The only reason I went to see Confidence was because it was raining. That, and hopefully seeing the film in full might wipe clean the stain of its fucking annoying trailer. Edward Burn saying “that’s confidence!” as if he has something to be confident about. Not Rachel Weisz’s accent for one (a shakey amalgam of Kensington and New Jersey which gives the film some of its unexpected highlights). I don’t really understand Edward Burns appeal, though my female companion seem happily sated by his somewhat blank presence. I did not care for his character, which was fine because this is a conman film. Everyone double crosses everyone including the audience in conman films which means that since any likable character ends up bad there is no real investment. And since most conman films turn on implausible or out of character tricks you nearly always end up feeling cheated.

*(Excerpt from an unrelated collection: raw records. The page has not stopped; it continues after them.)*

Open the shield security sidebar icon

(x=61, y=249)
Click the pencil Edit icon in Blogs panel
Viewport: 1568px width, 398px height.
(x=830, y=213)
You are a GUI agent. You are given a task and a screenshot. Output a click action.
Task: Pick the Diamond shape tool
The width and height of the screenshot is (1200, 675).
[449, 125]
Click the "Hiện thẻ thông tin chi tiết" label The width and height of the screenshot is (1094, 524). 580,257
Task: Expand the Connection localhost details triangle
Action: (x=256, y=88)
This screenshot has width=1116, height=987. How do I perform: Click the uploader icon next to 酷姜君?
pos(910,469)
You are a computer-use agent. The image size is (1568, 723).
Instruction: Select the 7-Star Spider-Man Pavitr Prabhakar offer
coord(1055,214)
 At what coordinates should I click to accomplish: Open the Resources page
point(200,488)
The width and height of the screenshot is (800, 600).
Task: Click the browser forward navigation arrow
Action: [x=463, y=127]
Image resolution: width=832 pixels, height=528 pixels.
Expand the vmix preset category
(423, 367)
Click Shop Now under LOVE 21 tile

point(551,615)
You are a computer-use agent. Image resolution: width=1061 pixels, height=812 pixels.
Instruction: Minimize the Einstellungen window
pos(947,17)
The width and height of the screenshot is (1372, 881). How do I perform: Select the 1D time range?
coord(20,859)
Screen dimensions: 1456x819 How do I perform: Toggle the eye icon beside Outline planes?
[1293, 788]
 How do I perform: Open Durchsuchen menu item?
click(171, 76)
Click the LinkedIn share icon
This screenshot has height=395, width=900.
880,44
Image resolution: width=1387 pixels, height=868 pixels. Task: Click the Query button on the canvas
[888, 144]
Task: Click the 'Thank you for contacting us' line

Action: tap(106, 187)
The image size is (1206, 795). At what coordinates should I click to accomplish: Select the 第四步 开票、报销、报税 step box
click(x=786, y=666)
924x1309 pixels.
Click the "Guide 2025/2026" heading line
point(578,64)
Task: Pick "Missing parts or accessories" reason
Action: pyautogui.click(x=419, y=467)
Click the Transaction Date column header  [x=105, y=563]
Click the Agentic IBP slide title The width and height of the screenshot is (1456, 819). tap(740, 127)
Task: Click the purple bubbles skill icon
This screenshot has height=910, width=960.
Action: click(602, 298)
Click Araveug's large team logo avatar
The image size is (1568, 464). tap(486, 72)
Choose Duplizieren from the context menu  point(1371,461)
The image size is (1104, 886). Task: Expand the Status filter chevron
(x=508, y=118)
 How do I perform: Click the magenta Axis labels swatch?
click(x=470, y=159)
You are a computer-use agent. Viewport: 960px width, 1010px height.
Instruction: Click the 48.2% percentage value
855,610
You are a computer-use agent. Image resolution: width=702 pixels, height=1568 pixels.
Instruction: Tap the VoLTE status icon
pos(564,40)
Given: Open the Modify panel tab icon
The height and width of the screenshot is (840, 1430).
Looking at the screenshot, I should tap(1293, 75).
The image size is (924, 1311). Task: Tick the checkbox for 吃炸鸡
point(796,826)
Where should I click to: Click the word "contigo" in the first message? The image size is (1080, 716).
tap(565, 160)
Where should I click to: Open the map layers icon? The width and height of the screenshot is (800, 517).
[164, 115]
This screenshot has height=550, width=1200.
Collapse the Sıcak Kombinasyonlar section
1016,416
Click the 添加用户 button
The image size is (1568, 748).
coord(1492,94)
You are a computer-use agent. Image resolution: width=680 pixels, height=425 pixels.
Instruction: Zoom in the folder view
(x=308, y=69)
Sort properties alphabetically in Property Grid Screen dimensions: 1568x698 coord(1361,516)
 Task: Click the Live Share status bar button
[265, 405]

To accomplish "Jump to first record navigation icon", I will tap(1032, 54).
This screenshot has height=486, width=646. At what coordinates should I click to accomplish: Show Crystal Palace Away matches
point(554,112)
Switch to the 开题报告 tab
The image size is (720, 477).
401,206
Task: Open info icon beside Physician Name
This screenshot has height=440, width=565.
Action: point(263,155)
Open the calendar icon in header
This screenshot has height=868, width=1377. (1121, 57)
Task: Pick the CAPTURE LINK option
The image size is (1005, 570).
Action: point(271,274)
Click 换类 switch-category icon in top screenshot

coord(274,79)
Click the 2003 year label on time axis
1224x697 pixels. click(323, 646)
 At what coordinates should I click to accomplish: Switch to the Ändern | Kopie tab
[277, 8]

Actually, there is one thing that Confidence has on many of its rivals. Unlike the selection of heist films of the previous year (The Score and Heist in particular) Confidence plays it pretty honest. Despite the voice-over, the scam makes sense and very few people swap sides, excepting those you can already predict. The film is fair with its internal clues, and even parts that annoy you since our decidedly unomniscient narrator would not know about them soon resolve themselves. So if you like a little set of nested logic problems, Confidence won’t annoy you unduly. It is just the presence of Ed Burn in the middle that will; considering the wealth of great supporting talent orbiting around this relatively empty space. I want to see Donal Logue and Luis Guzman’s bent cops again – these are the actors with real confidence in this film. Probably about twenty lines each, and the steal the entire film.
And the cinema was dry.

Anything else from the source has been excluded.